WHAT IS EXPECTED: Below are some records. Return exactly the lines from the one with "Fire safety campaign resources (375, 2216)" to the one with "Transparency statement (86, 2154)", and nothing else.

SOURCE MATERIAL:
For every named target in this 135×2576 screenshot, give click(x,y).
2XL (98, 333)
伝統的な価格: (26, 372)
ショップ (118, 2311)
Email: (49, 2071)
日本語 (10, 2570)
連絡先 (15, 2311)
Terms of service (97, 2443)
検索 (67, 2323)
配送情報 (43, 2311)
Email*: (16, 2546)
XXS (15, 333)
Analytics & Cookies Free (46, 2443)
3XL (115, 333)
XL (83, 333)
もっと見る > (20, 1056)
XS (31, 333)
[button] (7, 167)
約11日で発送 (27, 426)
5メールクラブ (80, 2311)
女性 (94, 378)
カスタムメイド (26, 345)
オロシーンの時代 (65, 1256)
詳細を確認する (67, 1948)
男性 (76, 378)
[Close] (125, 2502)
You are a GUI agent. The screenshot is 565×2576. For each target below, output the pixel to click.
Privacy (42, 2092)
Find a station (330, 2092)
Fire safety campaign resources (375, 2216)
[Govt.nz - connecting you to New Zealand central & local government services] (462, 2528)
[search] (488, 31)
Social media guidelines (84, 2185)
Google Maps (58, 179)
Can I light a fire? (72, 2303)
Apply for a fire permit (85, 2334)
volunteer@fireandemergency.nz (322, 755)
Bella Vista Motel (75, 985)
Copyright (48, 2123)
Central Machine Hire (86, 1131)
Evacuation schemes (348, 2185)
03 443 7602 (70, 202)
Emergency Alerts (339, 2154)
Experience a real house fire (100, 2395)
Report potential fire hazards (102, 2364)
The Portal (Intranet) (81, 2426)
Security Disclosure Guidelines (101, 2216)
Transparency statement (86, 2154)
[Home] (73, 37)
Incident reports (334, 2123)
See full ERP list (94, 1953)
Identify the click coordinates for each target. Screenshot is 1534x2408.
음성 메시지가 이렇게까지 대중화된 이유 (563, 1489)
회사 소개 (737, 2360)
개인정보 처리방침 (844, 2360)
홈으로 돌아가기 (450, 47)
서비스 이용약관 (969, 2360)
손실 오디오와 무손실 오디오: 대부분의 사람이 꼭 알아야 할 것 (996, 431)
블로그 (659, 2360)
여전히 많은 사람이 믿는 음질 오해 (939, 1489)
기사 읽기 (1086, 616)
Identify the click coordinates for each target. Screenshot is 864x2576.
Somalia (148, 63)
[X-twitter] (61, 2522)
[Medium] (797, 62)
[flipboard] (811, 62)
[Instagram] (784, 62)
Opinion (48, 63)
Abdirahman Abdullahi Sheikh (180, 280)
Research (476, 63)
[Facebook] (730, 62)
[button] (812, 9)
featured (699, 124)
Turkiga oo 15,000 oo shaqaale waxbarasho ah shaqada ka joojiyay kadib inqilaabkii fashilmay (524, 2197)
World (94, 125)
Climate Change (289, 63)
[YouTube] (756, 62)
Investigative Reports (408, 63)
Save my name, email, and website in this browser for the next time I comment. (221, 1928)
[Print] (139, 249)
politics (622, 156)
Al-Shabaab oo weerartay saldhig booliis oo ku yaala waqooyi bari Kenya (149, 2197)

ANSWER AREA:
Fire safety campaign resources (375, 2216)
[Govt.nz - connecting you to New Zealand central & local government services] (462, 2528)
[search] (488, 31)
Social media guidelines (84, 2185)
Google Maps (58, 179)
Can I light a fire? (72, 2303)
Apply for a fire permit (85, 2334)
volunteer@fireandemergency.nz (322, 755)
Bella Vista Motel (75, 985)
Copyright (48, 2123)
Central Machine Hire (86, 1131)
Evacuation schemes (348, 2185)
03 443 7602 (70, 202)
Emergency Alerts (339, 2154)
Experience a real house fire (100, 2395)
Report potential fire hazards (102, 2364)
The Portal (Intranet) (81, 2426)
Security Disclosure Guidelines (101, 2216)
Transparency statement (86, 2154)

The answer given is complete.